Document text ▸
+-------+
Digital publishing has been around for more than a quarter of a century, but many congregations are slow to embrace it. Long-term habits are hard to break. The COVID-19 Pandemic is providing an opportunity to reconsider print publishing and take a deeper look at digital publishing. This may be a great shift for many congregations.

I grew up in a pastor’s home and was in the church office a lot from age six through 15. I would often help the church secretary fold or stuff with inserts the weekly newsletter and the Sunday bulletin. Then there was the stapling of the newsletters, followed by the sorting to get the newsletters in stacks according to cities and towns and later zip codes.

For the church secretary, the newsletter was generally a full day of work. Other than calling people or going to their home or work to see them, the newsletter was the only way to communicate with people between Sundays. The goal was to mail the newsletter by Wednesday with the hope it would be delivered on Friday, or Saturday. If not, the people who actually read it would complain they had not received their newsletter.
+-------+
Data provided ▸
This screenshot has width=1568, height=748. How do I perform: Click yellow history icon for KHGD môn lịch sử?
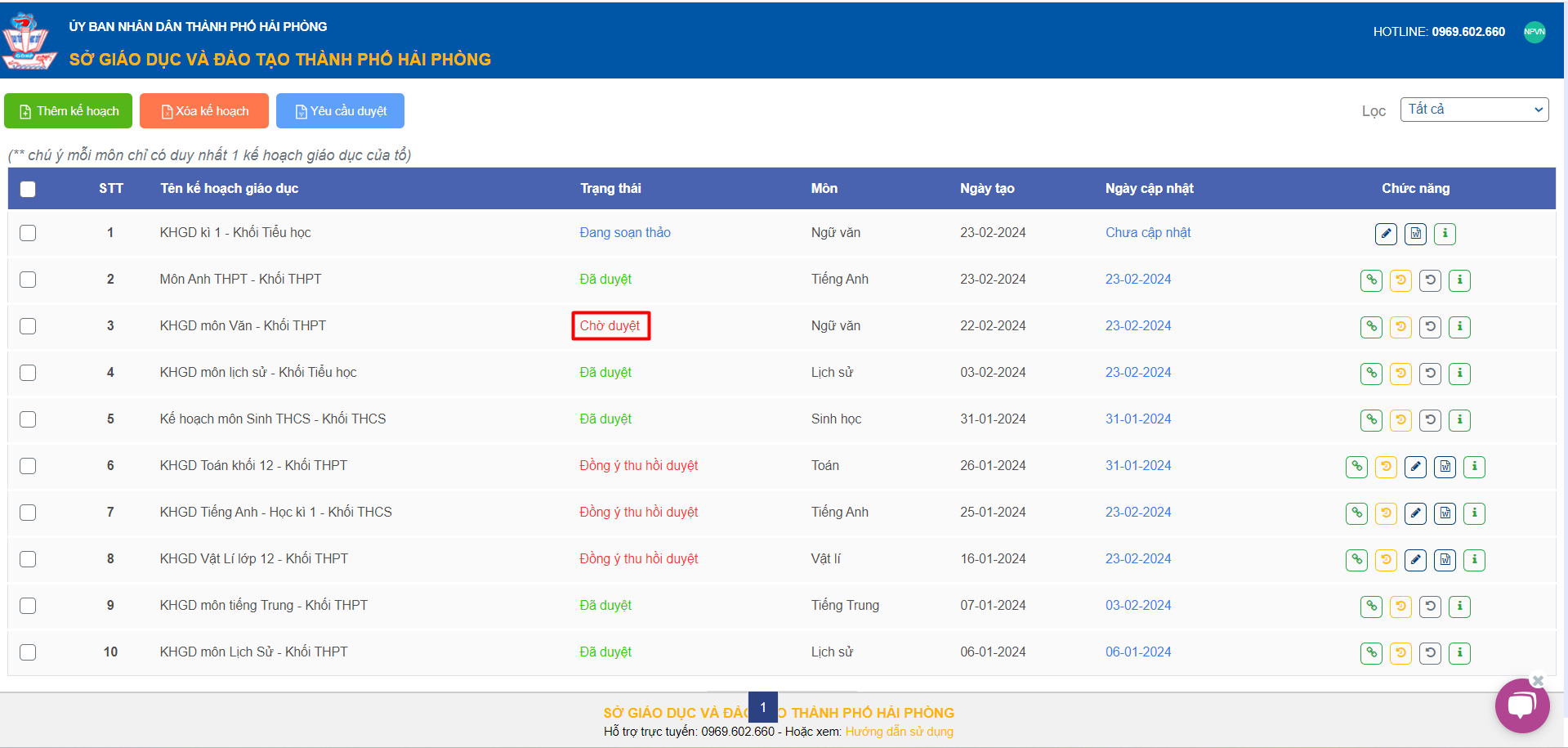coord(1400,374)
+-------+
Copy out the whole passage above on congregations and digital publishing, word for word.

Digital publishing has been around for more than a quarter of a century, but many congregations are slow to embrace it. Long-term habits are hard to break. The COVID-19 Pandemic is providing an opportunity to reconsider print publishing and take a deeper look at digital publishing. This may be a great shift for many congregations.

I grew up in a pastor’s home and was in the church office a lot from age six through 15. I would often help the church secretary fold or stuff with inserts the weekly newsletter and the Sunday bulletin. Then there was the stapling of the newsletters, followed by the sorting to get the newsletters in stacks according to cities and towns and later zip codes.

For the church secretary, the newsletter was generally a full day of work. Other than calling people or going to their home or work to see them, the newsletter was the only way to communicate with people between Sundays. The goal was to mail the newsletter by Wednesday with the hope it would be delivered on Friday, or Saturday. If not, the people who actually read it would complain they had not received their newsletter.